Part of the reason I started to do this comes down to RPG stuff. Over the last year or so I've found myself getting deeper and deeper into prep and play for RPGs, enough that it began rivalling my main hobby of weightlifting in terms of effort (And far outstripping it in time). I'd be spending 10-20 hours a week on RPG stuff and it got to the point where I asked myself: "Do I really want to be an RPG guy?"
The answer to that is probably no. I like playing RPGs, but it really is about the fun for me. More than the prep, that comes from the people at the table and the cultivation strong communication skills. Being at the table is the thing, and while I'll continue to refine this craft I'd like to do it in a more casual capacity. In contrast, I really do believe in prose and verse as art. I think that writing is perhaps the foremost vehicle for exploring the contradictions and richness of life. There's a type of thickness in the encounter of a text that requires the reader to weave together disparate elements (words, sentences, paragraphs, imagery, etc) into a coherent whole. Literature comes to life in that encounter, and it's in the space between reader and writer that a little truth lives. In all of my academic work I've felt that I've never really able to communicate the little truth of the matter: some bit of the intensity of feeling love, or hate, or fear of the dark. When I play with them, literature and poetry "feel" right on a structural level. There's something there, something real. No one has ever said the thing they want to say by saying it: you've got to be oblique, you've got to play with shadow to get the form right.
RPGs are fuckin' cool, but my enjoyment of them is like that of playing with toys or a good videogame. Recently I've been branching out in my RPG hobby: I want to play at a greater variety of tables with different sorts of play cultures. I am sure there are really cathartic experiences to be had in RPGs, and I would like to have some of those. Regardless, I know that's not the sort of RPG that I'm interested in facilitating or designing. I love the play and creativity of it. I love how live it is; both running and playing provide the thrill of "pulling it off" like you get in sports or theatre.

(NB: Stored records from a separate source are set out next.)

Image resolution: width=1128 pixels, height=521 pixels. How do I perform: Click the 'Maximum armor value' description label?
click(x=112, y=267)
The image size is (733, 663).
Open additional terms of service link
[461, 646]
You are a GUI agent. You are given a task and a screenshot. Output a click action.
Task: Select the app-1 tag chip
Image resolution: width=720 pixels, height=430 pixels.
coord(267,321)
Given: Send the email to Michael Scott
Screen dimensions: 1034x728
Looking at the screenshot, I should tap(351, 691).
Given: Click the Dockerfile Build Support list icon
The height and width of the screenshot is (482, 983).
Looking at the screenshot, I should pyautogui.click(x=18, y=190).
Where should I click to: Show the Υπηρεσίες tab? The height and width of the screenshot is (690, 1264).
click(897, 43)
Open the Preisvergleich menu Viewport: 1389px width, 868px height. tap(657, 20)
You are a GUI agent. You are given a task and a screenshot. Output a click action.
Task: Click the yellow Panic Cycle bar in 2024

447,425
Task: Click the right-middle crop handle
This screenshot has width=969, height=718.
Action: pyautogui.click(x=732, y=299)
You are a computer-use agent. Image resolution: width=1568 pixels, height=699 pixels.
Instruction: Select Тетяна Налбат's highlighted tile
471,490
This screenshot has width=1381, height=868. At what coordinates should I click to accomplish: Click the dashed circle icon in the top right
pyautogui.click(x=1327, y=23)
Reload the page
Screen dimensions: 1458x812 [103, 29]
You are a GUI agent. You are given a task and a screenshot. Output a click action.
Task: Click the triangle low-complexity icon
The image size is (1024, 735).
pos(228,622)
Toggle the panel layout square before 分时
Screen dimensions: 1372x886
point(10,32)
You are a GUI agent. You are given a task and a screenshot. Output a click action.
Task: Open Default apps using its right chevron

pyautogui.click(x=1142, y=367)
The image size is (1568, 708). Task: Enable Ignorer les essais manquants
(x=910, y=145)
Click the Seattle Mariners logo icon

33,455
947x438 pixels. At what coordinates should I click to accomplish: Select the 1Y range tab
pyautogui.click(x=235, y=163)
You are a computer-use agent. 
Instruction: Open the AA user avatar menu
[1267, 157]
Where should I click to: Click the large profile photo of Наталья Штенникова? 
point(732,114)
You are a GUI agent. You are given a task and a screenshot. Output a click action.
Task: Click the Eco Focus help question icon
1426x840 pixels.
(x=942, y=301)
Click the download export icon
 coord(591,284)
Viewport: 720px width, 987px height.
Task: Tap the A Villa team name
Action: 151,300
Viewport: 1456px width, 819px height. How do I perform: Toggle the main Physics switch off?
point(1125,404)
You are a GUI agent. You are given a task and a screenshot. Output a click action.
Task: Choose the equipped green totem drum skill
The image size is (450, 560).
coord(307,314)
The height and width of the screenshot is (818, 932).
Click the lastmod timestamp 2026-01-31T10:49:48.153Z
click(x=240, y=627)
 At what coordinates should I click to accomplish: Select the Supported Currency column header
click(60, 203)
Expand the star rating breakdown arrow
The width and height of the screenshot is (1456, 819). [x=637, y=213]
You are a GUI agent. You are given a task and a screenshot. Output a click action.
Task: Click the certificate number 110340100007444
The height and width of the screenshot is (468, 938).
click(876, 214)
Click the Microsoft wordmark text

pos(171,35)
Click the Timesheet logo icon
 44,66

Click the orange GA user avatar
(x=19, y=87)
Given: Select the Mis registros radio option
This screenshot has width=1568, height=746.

With my current Devil World Heroes campaign I've been really honing in on the parts I enjoy most. Unfortunately, between illness and other commitments I've not been able to dedicate as much time to prepping DWH as I'd like and yet each session is filled with raucous laughter, inside jokes, and inane schemes. That's the most I can ask of this hobby, and it's where I'd like to focus my efforts. I'd like to focus my effort on the stuff pertinent to play and spend maybe 3-5 hours a week in prep, instead of 10-20. I've grown to love this hobby, but a guy like me has other shit to do.